Sorry, no I meant that after processing w DADA2, I was able to retain ~75% of the total data. So I lost 15% less than when I ran the library on the wildfire samples.

So after using only the forward read I am able to get the best results from DADA2 when I use a trunc parameter of 150, and I am able to retain about ~75% of the sequences. Do you think this is good enough to continue with the analysis and should I use only the forward read after all?

I have attached the file below
dada2-single-end-stats-150.qzv (1.2 MB)

Yes I realize that, but the important thing here is not the total yield (75% is high! so is 50%!), but the % lost during merging, since that is what will define how much potential bias exists.

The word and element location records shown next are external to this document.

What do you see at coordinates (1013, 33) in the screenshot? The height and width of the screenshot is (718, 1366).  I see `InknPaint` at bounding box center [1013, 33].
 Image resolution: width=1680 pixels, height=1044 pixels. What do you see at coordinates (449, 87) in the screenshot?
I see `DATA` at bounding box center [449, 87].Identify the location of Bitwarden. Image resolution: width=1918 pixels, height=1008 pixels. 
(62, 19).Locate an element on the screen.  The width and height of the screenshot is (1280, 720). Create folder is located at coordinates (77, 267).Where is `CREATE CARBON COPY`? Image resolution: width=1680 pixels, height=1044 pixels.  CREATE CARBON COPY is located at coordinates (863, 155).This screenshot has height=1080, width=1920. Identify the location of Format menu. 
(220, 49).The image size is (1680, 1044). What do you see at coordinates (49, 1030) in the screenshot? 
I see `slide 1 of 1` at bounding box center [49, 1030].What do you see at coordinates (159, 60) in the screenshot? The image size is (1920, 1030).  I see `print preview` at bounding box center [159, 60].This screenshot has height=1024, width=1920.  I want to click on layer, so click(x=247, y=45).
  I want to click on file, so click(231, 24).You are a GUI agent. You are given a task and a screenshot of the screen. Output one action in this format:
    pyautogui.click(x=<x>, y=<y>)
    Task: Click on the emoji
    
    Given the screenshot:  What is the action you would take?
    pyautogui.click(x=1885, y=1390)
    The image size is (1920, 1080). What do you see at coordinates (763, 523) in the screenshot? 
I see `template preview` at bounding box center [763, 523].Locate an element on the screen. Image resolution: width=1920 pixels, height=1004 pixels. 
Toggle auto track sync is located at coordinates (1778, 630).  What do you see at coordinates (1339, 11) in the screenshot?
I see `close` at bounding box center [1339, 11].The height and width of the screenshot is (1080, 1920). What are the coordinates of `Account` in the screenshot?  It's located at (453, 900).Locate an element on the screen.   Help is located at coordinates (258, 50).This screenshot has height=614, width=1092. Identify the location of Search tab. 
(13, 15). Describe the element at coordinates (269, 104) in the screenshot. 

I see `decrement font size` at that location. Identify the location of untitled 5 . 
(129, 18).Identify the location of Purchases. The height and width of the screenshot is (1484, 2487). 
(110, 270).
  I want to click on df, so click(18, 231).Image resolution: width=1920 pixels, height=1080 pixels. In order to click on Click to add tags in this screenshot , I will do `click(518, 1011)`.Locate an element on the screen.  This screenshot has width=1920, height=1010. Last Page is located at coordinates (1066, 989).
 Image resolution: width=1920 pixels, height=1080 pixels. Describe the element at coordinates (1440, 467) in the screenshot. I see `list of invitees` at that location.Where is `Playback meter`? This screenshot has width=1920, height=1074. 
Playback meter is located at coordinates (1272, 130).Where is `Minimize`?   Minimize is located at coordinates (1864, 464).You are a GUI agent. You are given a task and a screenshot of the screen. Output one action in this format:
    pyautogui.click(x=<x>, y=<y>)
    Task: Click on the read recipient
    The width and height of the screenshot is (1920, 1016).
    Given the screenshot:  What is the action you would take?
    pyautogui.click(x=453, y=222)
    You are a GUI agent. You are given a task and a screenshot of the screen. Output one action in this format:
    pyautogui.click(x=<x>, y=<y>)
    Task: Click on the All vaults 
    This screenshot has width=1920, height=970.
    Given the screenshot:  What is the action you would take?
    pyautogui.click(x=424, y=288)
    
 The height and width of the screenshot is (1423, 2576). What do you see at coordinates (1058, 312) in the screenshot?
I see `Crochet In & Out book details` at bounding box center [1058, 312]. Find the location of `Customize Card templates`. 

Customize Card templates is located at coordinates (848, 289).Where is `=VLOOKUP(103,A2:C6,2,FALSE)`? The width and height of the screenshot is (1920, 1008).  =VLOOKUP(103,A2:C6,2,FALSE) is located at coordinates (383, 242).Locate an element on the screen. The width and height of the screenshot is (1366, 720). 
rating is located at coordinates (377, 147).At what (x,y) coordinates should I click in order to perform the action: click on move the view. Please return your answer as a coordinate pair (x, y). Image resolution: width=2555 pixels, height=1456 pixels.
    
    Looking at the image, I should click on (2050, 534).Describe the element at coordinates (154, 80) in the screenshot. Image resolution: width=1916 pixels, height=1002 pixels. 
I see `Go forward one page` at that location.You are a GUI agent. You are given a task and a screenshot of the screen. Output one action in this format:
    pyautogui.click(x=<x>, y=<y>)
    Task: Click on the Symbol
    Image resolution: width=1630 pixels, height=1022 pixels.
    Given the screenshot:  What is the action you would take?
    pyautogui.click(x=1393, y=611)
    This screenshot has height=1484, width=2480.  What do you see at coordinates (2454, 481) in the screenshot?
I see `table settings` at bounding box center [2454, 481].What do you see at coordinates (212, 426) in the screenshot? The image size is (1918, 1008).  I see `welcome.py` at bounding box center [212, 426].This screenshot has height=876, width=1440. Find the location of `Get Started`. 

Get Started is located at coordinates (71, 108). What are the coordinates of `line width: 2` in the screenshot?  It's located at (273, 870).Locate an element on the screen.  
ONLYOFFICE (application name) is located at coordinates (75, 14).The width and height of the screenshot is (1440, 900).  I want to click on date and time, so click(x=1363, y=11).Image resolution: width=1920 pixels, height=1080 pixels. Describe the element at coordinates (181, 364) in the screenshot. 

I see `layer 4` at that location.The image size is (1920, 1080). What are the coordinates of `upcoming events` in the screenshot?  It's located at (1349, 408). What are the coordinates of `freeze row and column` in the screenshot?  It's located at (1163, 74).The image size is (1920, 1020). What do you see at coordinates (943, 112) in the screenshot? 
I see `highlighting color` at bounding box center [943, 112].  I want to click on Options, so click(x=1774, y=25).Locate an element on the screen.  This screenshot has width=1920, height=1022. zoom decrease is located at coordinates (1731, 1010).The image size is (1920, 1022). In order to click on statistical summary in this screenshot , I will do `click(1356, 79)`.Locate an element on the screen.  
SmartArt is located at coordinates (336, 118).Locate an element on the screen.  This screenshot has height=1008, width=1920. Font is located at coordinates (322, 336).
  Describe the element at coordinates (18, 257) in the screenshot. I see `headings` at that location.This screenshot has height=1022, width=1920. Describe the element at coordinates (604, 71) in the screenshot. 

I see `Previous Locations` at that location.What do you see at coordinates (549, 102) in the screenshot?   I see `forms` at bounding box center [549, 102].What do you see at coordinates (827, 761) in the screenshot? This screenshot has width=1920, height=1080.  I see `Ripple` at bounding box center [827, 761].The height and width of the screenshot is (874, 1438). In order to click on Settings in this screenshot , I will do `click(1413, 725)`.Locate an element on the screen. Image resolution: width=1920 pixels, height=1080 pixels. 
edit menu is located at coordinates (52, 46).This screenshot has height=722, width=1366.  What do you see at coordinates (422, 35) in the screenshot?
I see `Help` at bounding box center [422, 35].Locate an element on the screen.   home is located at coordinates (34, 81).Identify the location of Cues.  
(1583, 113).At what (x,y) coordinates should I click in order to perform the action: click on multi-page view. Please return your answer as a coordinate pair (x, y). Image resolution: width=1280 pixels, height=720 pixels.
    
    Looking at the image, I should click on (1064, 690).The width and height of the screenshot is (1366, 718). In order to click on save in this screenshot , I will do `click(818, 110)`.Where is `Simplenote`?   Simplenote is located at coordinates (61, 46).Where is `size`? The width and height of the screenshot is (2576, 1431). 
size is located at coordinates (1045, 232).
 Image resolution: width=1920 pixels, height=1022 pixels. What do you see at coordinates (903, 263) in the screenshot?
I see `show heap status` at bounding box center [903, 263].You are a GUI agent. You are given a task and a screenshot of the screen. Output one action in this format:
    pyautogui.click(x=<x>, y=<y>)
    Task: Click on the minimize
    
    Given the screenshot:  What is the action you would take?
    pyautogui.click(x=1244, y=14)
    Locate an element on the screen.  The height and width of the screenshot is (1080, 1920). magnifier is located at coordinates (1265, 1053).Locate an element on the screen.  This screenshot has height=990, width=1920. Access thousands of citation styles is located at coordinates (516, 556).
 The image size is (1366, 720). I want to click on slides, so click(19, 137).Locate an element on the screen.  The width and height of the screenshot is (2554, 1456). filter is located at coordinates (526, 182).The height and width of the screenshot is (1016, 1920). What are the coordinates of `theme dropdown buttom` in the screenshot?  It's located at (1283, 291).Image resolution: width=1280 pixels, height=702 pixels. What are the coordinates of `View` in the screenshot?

Excellent! Yes, this sounds good.

As I recommended above, you could compare the results from single-end vs. paired-end data to determine if merging biases the data, and if it actually yields better taxonomic classifications. But that is not necessary.

I see, perfect! I will go ahead and do this :slight_smile:

Thank you very much

So after running the taxonomy on both samples, the taxonomy classifications are actually different. Suggestions?

Fungal-TJ-Single-Barplot.qzv (1.2 MB)

Fungal-TJ-Barplot.qzv (952.7 KB)

Note the metadata I used to create the samples is very simplified since this is what was given to me for the analysis.

Looks like using paired-end gets the same genus-level classifications as single-end, but paired end you have more species-level classifications, as you’d expect.

Otherwise the compositions look quite similar. These samples are quite diverse, though, and I am just “eyeballing” it. I think you are probably okay using paired-end, but if you want to use some quantitative methods to assess the differences you could (1) adjust the sample-IDs in one table, merge the tables together, and then build PCoA plots to see if samples cluster by sample ID or at least by the expected groupings, rather than by table. or (2) check out the methods in q2-quality-control for comparing these at genus level.